*TEXT PROVIDED*.
If you’re near my age of 41, you may recall compiling mixed tapes and giving them to your friends. Not too many years later, you probably ripped your music from CDs and burned a road trip mix or two. And then we found Napster and MP3s so we had the ultimate CD mix of 50 or so songs. I probably have a few in a box collecting dust somewhere.
Now, we can compile playlists in our favorite streaming service and share them around the world. Many are coming around to physical media, as streaming services are fickle and barely pay artists. Given this new climate where sharing is cold and digital, I decided to take a risk and give a colleague of mine a full album to try to recapture the joy of sharing something I found enjoyable and hoped they would too. The risky elements were: they didn’t ask for this album, I don’t know if they liked the band, and I was uncertain they’d enjoy the genre. The less risky elements were: I know they have a turntable, like Japanese House, Taylor Swift, and Chappell Roan, and they genuinely appreciate music.
The album I chose was The Beths’ The Straight Line Was A Lie. After a few listens to the album, it just seemed to fit my colleague’s tastes.
The effortless pop-rock sensibilities of The Beths complement their laid-back yet thoughtful demeanor. I decided to order a vinyl copy ahead of their leave of absence from the office. When it arrived, I was so excited to deliver the gift. I figured it’d keep them company while they convalesced at home. I left the album with a note on their office desk right before they left on leave. And then my giddiness melted into fears and what-ifs. What if they hate it? What if I made too many assumptions? Could I offend them by suggesting I know better what they should be listening to? To top it off, I wouldn’t see them again in person for nearly two months.

I knew I was taking a risk, but I underestimated how big a risk it was. Sure, I’d been given plenty of gifts I didn’t want or even like. As a kid, I got copious amounts of shirts and pants from Mervyn’s that I had to wear to church and take photos in to send back to my relatives. Oh, and various colognes, books, and gadgets that people assumed I’d like. I’m not turning up my nose at these things. They just seemed impersonal and pretty low risk. I was attempting to do something more thoughtful and really was nervous I had missed the mark, that first week especially. But
I tried to tell myself it was the thought that counts, and even if my coworker didn’t like The Beths, they’d have another record in their collection for guests.

*Entries for locating described items*.

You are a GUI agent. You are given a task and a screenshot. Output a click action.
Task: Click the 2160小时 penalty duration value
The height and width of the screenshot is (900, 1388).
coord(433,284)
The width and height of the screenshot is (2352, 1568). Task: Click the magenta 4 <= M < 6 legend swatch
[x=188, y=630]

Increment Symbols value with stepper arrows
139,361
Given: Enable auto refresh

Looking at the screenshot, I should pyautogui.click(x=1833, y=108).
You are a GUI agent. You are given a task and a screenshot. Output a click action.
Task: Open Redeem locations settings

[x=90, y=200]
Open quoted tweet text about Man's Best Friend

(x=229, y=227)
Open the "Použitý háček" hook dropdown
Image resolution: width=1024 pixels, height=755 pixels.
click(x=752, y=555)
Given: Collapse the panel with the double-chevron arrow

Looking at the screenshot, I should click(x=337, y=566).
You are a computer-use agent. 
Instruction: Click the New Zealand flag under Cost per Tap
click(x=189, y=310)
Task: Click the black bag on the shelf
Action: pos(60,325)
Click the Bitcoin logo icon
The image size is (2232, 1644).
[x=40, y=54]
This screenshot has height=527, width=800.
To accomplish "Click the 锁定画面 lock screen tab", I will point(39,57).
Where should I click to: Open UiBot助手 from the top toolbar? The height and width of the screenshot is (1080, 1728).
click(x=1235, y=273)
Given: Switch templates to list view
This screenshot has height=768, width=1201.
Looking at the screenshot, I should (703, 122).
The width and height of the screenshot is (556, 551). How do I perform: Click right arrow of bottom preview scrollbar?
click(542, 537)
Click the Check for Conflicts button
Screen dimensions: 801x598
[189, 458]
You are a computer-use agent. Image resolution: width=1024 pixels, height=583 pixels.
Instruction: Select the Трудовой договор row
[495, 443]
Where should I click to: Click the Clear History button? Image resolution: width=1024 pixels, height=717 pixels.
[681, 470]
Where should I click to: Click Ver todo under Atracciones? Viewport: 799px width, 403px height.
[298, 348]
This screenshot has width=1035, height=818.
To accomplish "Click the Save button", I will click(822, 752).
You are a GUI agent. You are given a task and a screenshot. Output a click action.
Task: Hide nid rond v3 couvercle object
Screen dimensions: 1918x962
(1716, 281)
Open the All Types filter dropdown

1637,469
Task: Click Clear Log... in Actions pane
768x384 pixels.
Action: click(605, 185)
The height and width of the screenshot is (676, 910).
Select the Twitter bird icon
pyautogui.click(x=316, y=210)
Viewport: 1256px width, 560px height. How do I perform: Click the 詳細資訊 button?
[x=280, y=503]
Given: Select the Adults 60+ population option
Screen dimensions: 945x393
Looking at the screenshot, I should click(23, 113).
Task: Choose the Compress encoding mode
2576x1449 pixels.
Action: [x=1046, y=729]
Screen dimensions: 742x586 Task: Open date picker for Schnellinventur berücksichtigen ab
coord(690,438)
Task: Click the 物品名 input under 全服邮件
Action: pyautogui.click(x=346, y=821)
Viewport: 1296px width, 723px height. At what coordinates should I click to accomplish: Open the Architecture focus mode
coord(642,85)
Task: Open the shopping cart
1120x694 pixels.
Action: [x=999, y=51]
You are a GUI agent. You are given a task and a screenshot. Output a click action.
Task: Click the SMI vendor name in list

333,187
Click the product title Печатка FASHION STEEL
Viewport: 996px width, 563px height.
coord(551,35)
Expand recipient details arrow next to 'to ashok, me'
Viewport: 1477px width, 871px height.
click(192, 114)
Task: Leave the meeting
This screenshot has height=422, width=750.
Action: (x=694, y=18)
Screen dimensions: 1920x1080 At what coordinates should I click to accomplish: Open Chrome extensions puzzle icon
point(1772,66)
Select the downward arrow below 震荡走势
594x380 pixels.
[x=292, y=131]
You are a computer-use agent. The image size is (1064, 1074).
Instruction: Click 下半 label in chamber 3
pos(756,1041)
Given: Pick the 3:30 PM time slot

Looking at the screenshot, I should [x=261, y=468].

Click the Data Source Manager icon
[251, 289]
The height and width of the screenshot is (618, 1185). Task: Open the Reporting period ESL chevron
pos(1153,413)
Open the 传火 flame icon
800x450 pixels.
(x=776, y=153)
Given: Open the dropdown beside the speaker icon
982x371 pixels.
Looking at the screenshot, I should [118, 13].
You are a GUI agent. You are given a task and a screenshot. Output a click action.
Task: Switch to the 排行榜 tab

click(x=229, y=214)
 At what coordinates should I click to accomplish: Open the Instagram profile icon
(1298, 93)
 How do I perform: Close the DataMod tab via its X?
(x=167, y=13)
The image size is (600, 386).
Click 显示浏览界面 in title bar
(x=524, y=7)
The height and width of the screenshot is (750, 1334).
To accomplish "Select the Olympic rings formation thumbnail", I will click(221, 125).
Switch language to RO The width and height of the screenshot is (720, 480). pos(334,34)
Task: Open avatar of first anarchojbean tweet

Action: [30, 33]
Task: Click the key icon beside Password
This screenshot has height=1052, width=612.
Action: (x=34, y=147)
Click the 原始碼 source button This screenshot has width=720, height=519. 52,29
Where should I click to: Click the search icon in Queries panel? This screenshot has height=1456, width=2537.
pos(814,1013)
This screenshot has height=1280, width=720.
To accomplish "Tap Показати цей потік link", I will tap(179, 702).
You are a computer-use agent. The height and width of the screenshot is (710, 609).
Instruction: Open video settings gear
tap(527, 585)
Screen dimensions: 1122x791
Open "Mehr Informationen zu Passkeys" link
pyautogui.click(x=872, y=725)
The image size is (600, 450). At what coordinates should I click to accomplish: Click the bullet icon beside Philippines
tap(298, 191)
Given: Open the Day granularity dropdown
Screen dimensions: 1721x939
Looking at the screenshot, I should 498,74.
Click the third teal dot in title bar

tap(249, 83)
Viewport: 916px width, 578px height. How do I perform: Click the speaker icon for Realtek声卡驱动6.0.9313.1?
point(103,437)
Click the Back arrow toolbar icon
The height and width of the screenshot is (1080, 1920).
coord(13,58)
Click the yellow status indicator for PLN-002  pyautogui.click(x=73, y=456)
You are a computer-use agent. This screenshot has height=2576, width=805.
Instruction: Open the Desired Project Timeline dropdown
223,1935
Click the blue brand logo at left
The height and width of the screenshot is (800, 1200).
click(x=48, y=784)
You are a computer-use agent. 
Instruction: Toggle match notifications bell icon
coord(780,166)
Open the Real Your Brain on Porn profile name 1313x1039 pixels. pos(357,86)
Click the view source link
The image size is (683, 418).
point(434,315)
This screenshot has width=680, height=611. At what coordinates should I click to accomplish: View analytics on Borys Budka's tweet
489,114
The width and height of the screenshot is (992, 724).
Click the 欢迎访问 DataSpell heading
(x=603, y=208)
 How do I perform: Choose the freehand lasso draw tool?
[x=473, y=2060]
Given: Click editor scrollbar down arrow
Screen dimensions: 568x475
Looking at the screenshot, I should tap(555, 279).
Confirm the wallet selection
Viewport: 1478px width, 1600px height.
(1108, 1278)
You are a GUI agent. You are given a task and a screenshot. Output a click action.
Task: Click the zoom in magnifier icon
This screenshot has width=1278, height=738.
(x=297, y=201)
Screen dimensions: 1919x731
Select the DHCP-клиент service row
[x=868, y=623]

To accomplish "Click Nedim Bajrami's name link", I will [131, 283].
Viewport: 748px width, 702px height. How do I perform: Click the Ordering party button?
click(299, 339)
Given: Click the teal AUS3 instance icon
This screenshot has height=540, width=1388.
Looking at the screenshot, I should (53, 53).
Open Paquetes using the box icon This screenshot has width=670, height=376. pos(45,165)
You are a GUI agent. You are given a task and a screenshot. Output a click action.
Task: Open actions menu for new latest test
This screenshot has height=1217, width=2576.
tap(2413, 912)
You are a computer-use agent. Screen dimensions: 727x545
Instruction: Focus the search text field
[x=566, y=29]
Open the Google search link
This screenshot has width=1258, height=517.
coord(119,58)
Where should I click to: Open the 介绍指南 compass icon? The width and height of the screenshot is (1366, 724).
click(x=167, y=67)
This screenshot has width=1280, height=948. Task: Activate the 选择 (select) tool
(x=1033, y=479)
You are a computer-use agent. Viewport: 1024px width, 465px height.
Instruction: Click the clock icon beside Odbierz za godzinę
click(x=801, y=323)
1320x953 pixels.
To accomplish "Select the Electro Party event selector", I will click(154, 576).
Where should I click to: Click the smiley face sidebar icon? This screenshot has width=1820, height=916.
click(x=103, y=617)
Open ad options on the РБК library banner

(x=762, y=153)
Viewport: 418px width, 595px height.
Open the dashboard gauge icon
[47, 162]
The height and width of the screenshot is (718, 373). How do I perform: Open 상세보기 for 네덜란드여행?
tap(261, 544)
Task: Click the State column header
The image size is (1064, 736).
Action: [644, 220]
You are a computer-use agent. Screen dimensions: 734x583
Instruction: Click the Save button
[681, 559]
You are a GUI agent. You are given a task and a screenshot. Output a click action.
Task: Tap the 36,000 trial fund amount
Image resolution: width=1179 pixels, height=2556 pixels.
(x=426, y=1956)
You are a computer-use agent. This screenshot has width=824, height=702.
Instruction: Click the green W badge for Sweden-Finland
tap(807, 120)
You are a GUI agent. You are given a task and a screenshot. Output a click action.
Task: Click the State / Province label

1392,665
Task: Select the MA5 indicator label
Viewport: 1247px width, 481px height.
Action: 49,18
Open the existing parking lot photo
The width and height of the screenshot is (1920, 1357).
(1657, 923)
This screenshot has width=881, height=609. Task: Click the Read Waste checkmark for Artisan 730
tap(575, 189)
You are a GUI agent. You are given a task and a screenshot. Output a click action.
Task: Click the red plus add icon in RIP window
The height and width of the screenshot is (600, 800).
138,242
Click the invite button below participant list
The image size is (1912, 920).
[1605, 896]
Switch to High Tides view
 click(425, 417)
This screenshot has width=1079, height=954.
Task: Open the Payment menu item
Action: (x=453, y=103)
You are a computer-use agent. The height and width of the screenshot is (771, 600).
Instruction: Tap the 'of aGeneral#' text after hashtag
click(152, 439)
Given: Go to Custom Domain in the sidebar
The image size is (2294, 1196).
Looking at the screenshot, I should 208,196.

*PARTS OF THE EXERCISE*.
1 – Reproduce the essay on giving a vinyl album from "I knew I was" to "collection for guests.".
2 – Carry on the essay on giving a vinyl album from the point where it stops.
These entries are separate material, unrelated to the essay on giving a vinyl album.

*RESPONSES FOR EACH TASK*.
1 –
I knew I was taking a risk, but I underestimated how big a risk it was. Sure, I’d been given plenty of gifts I didn’t want or even like. As a kid, I got copious amounts of shirts and pants from Mervyn’s that I had to wear to church and take photos in to send back to my relatives. Oh, and various colognes, books, and gadgets that people assumed I’d like. I’m not turning up my nose at these things. They just seemed impersonal and pretty low risk. I was attempting to do something more thoughtful and really was nervous I had missed the mark, that first week especially. But
I tried to tell myself it was the thought that counts, and even if my coworker didn’t like The Beths, they’d have another record in their collection for guests.

2 –
I kept putting various spins like that on my gift adventure over the coming weeks. I tried to get a friend to reassure me that I hadn’t made a mistake. It helped a little. And after about a month, I resigned myself to just accepting the results. The date of my friend and colleague’s return is getting closer. Then came the news they’d be gone longer than anticipated, damn.
Luckily, it wasn’t too much longer, and the day arrived when they stepped back into the office. Everyone on my team was glad to have them back. I especially wanted to hear their thoughts on the record. But a week went by, and they didn’t bring it up. I didn’t see it as rude. I thought I’d be rude if I said something. And then I started thinking, oh shoot, the note fell off the desk, or the album got picked up by the cleaning crew. Nevertheless, I tried to stay cool.

A week goes by, and then a Monday, and now it’s Tuesday the following week. That afternoon, they stopped by my office with a card and the album in hand. They wanted to give it back to me. Ope! It was a gift. A moment of panic hit me; they didn’t like it. But then I remembered my note had suggested I’d been listening to the album, and maybe they thought I loaned it out. I let them know it was a gift, and that I don’t even own a turntable. Yes, I know I need to rectify that. I do have a CD player, though, and physical media isn’t anathema to me.
Now, we finally get to discuss the album. They hadn’t even heard of the band! However, they loved the album and listened to the rest of their entire discography.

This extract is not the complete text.